**PROBLEM**. Transcribe, word for word, every line from the one containing "Viewport: 489px width, 250px" through the final line of the records, and omit the pictures.

Stored data entries:
-=-=-=-=-
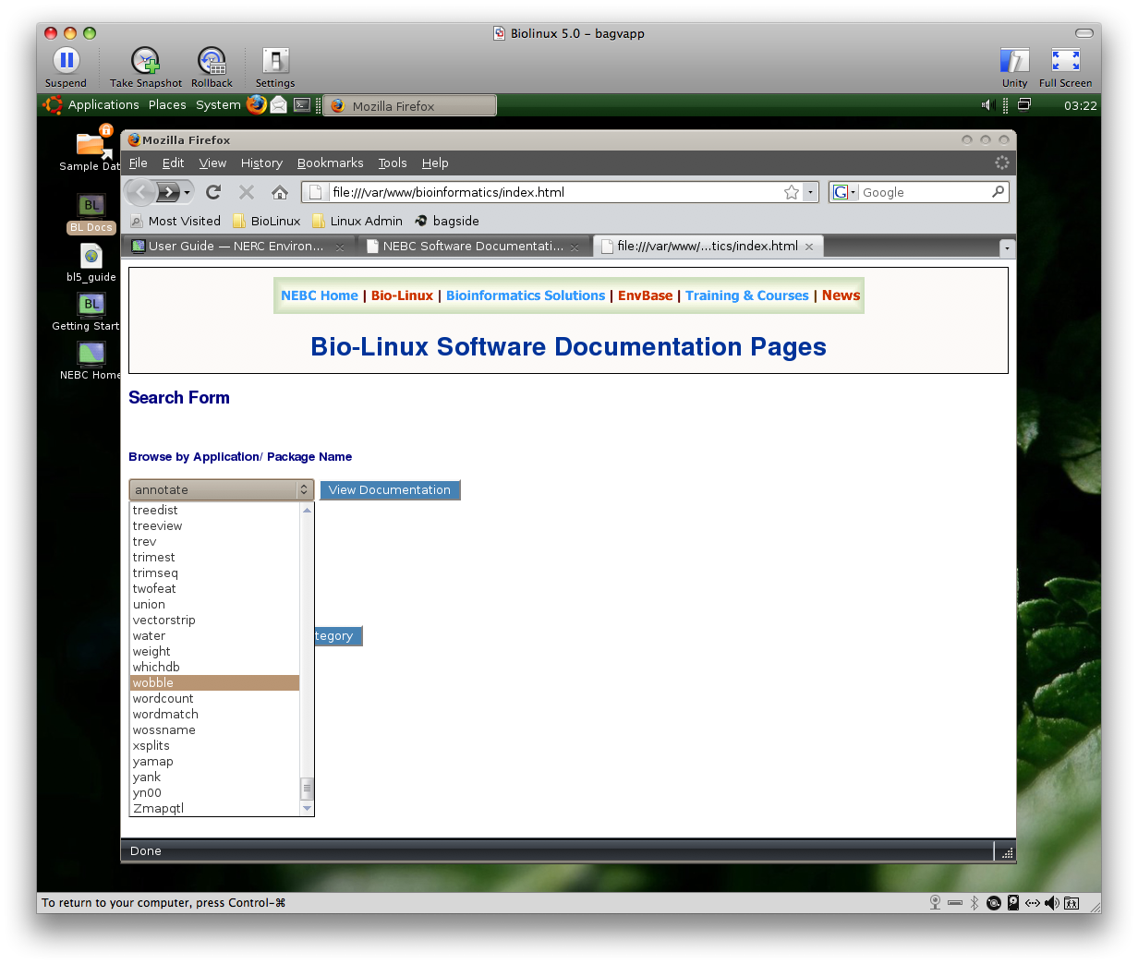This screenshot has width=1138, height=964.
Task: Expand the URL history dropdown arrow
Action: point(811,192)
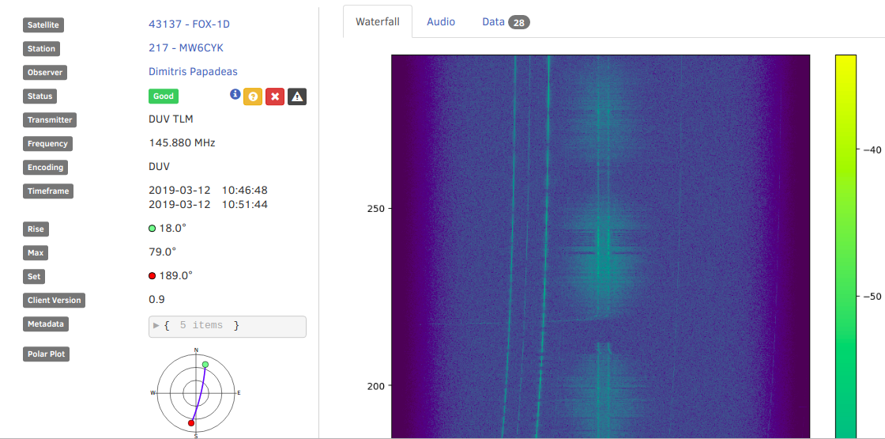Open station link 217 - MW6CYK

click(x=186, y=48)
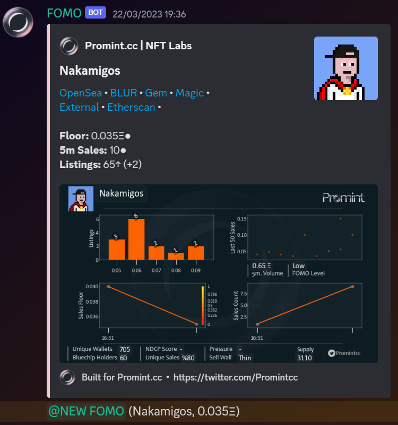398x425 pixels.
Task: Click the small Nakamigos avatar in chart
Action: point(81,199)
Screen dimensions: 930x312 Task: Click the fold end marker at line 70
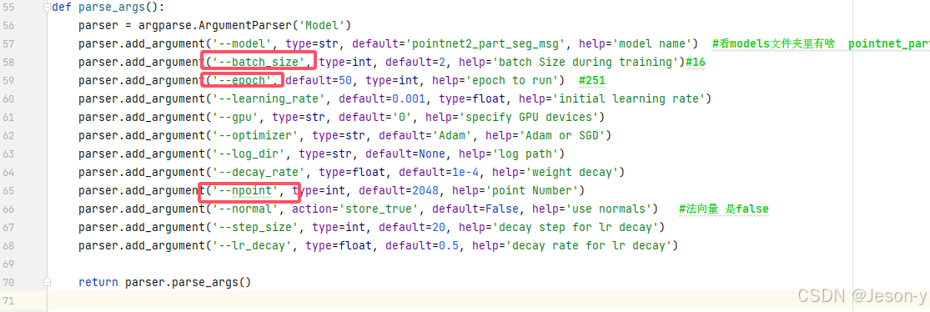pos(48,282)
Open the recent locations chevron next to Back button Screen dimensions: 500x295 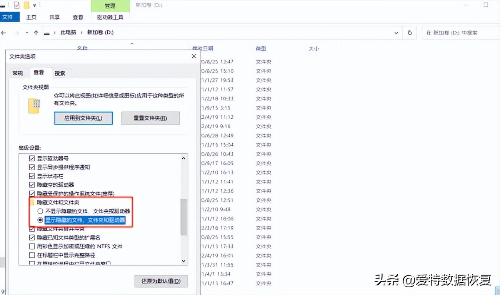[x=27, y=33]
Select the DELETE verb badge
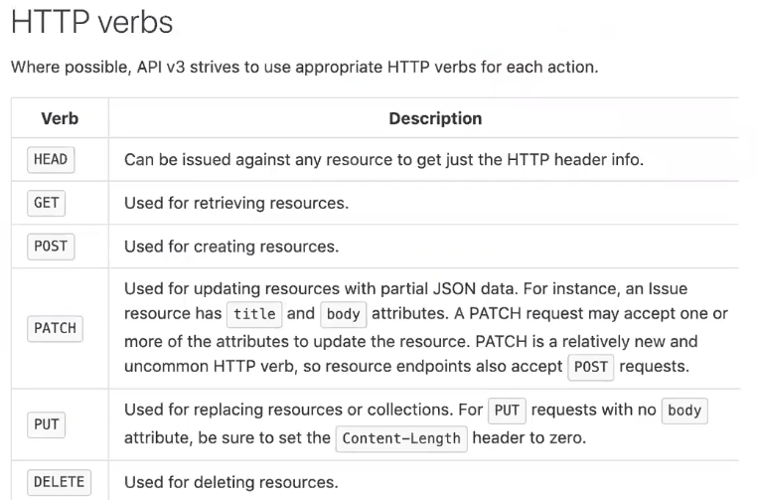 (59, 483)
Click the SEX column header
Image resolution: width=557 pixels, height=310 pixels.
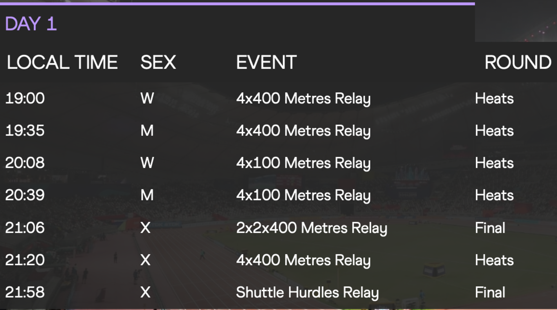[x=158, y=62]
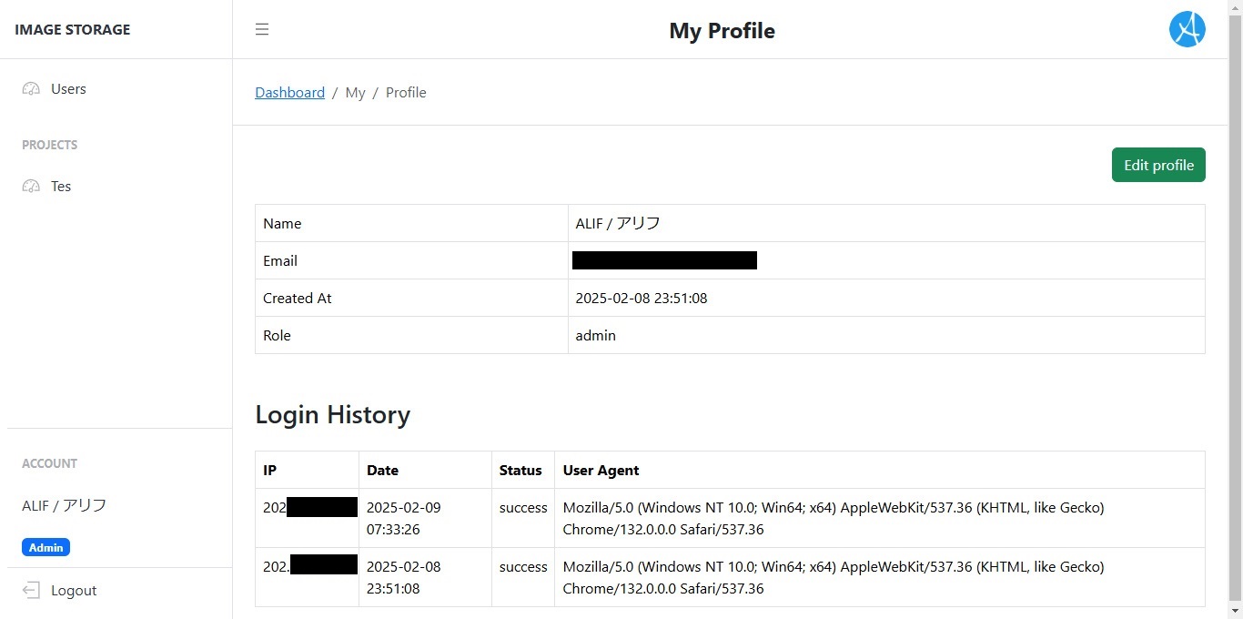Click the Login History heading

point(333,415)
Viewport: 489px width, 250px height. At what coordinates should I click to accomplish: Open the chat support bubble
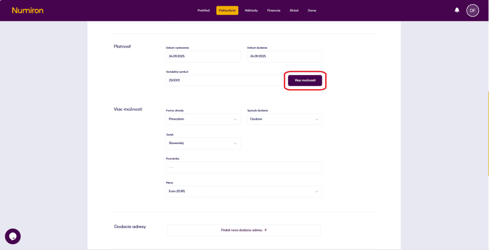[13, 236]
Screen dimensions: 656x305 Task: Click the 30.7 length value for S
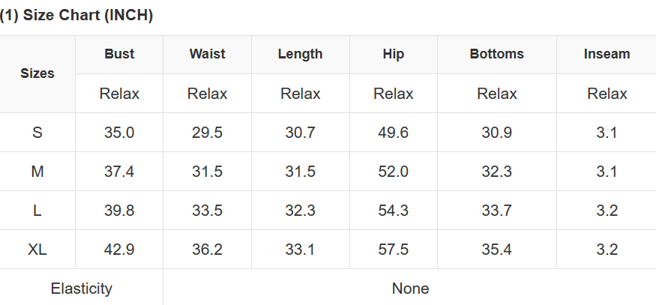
-=-=-=-=-
**ANSWER FOR THE TASK**.
Viewport: 489px width, 250px height. At what coordinates should I click to accomplish: Open the chat support bubble
[13, 236]
Screen dimensions: 656x305 Task: Click the 30.7 length value for S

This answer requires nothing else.